[The data]
· · ·
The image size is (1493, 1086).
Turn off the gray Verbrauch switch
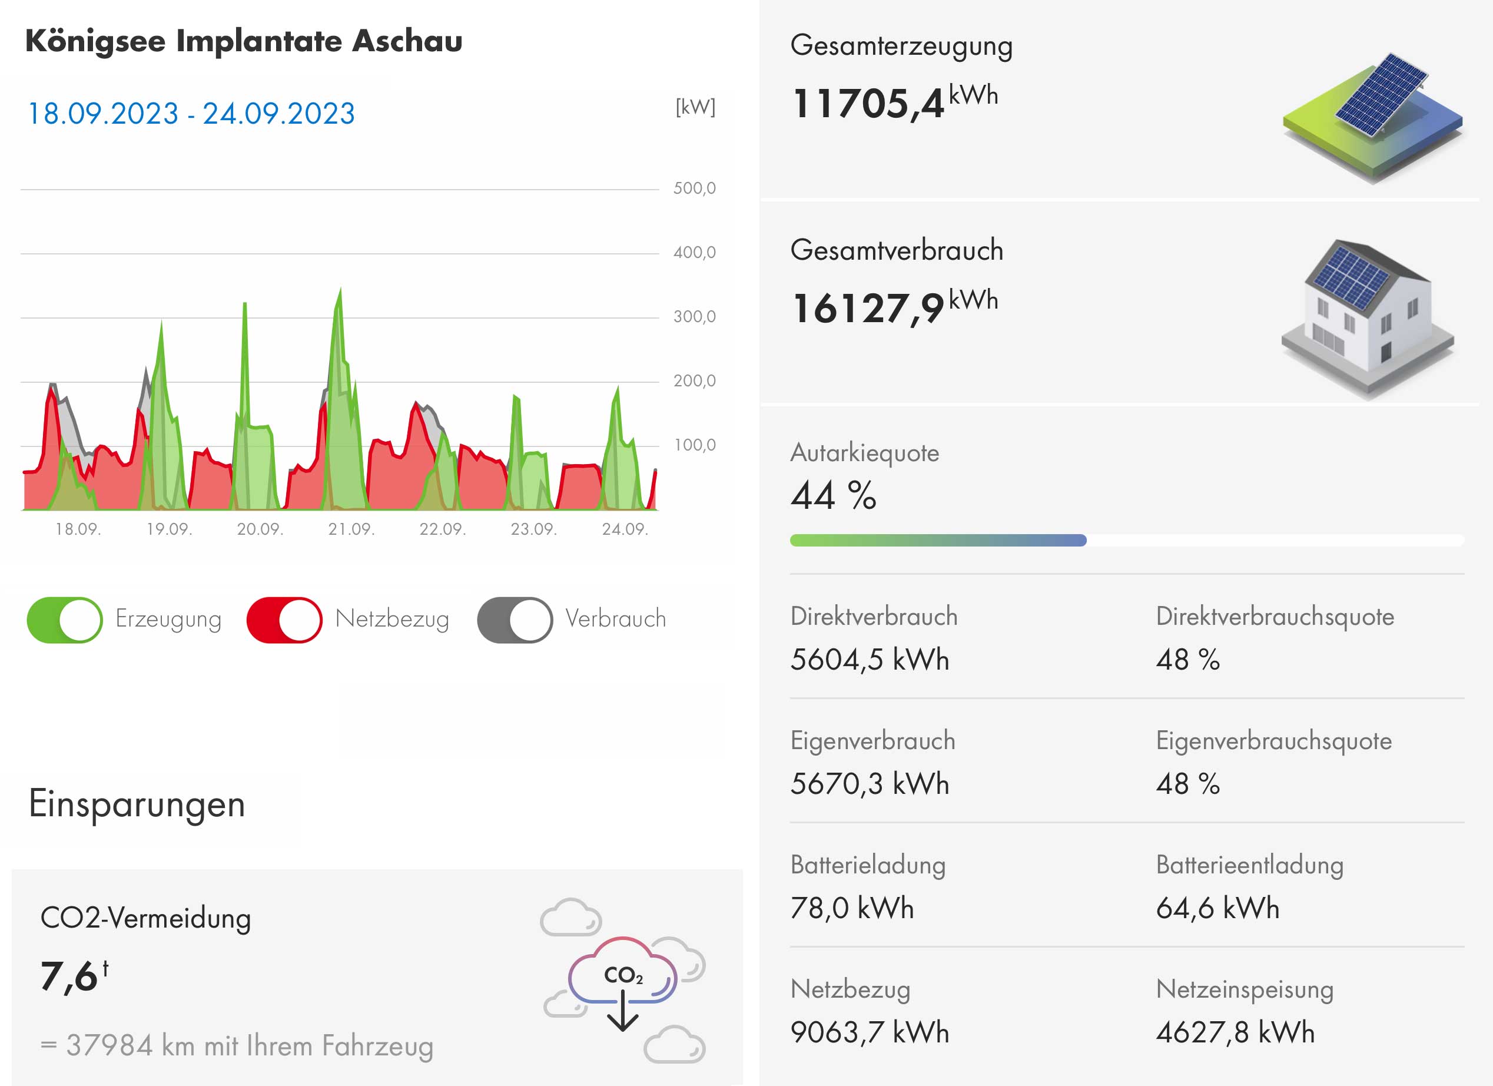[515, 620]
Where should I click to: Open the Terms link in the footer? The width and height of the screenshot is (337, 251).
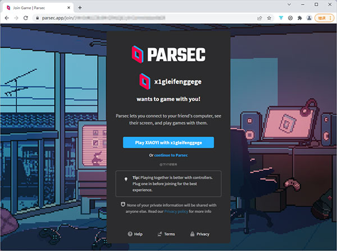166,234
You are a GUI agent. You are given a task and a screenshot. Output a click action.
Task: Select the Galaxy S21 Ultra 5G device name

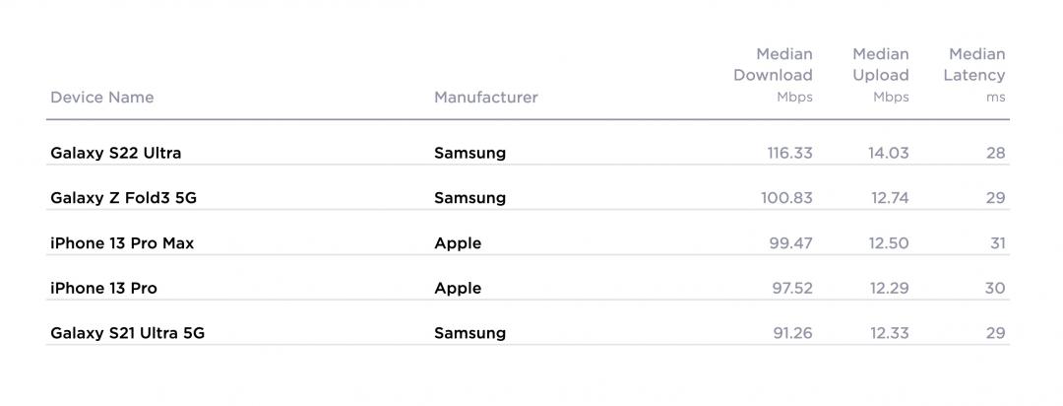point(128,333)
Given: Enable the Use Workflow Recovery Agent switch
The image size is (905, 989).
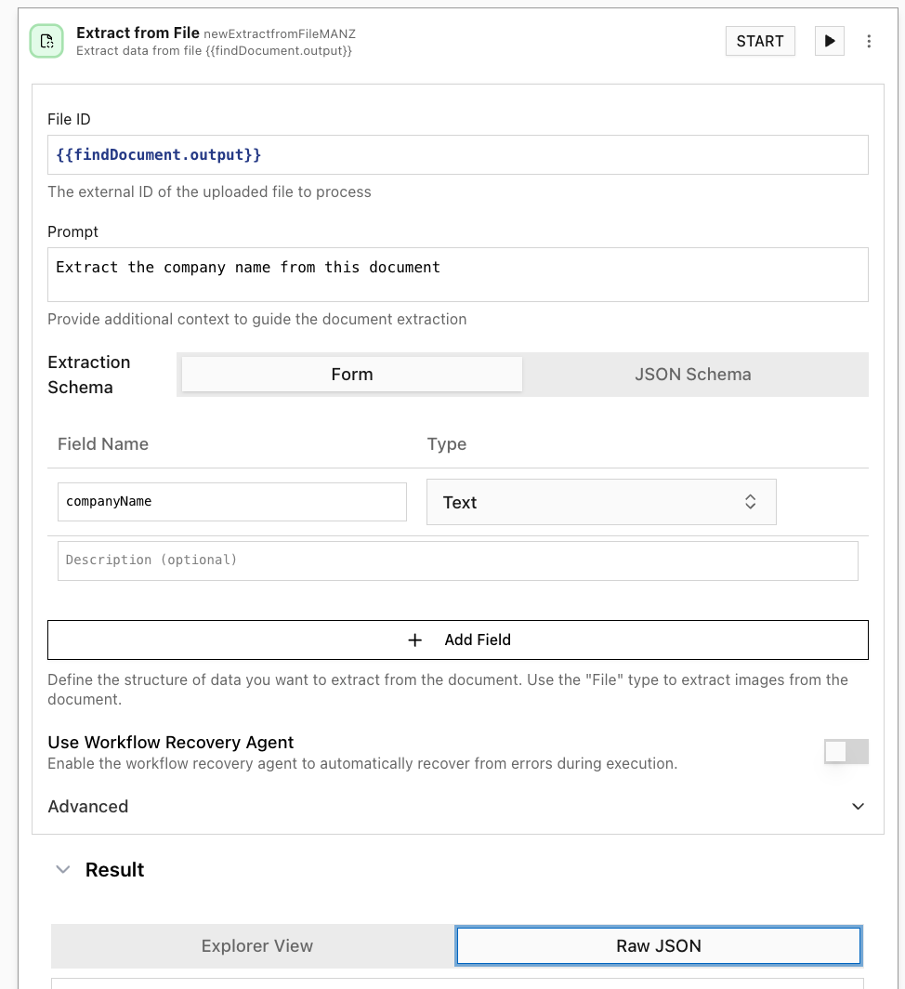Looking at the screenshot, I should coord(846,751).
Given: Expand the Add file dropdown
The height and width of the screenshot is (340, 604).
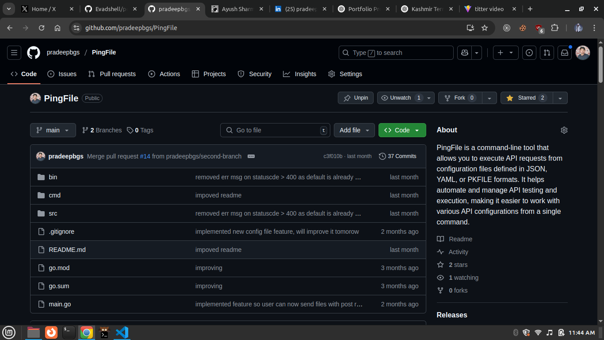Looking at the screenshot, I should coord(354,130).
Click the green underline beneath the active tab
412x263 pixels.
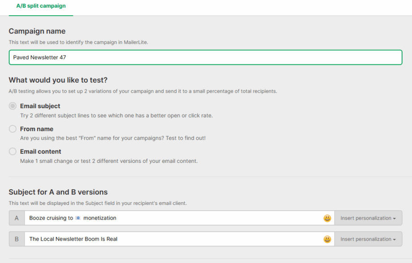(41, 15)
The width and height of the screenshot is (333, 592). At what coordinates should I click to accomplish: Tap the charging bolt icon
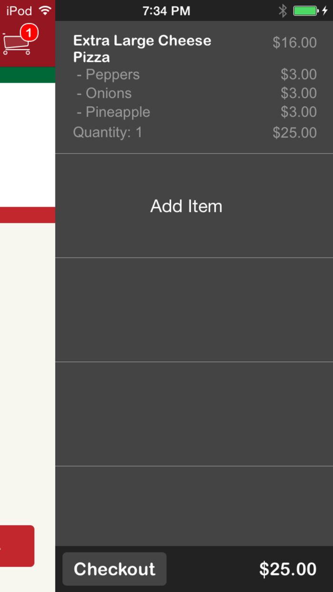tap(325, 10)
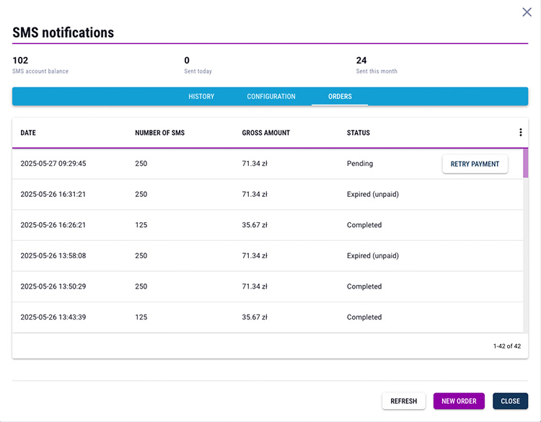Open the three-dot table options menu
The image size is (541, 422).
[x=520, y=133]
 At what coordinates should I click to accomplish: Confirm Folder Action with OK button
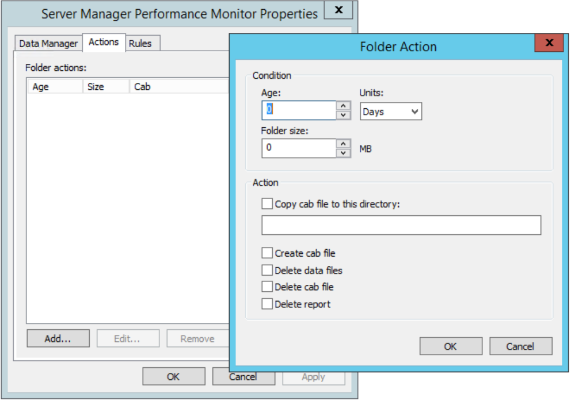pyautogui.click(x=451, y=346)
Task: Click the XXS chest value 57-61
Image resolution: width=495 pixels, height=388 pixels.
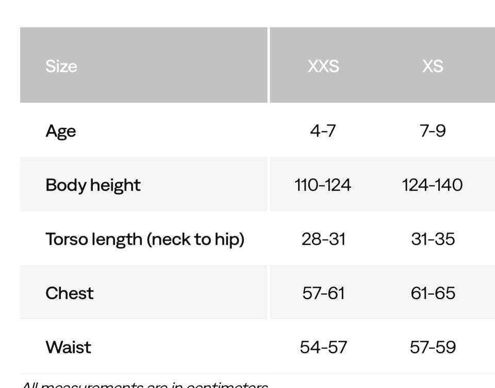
· · ·
[Assignment]
Reproduce exactly and only the lines from the one with "Turn off the gray Verbrauch switch" through the final line of the records above, inclusive. Pictures must be left out.

[Answer below]
Turn off the gray Verbrauch switch
[515, 620]
Where should I click to: Open the Terms link in the footer? The width and height of the screenshot is (337, 251).
166,234
You are a GUI agent. You are given a task and a screenshot. Output a click action.
Task: Select the Galaxy S21 Ultra 5G device name

point(128,333)
Given: Enable the Use Workflow Recovery Agent switch
The image size is (905, 989).
Looking at the screenshot, I should coord(846,751).
Given: Expand the Add file dropdown
The height and width of the screenshot is (340, 604).
Looking at the screenshot, I should coord(354,130).
Click the green underline beneath the active tab
412x263 pixels.
(41, 15)
The width and height of the screenshot is (333, 592). At what coordinates should I click to accomplish: Tap the charging bolt icon
tap(325, 10)
Open the three-dot table options menu
The image size is (541, 422).
[x=520, y=133]
 At what coordinates should I click to accomplish: Confirm Folder Action with OK button
pyautogui.click(x=451, y=346)
Task: Click the XXS chest value 57-61
Image resolution: width=495 pixels, height=388 pixels.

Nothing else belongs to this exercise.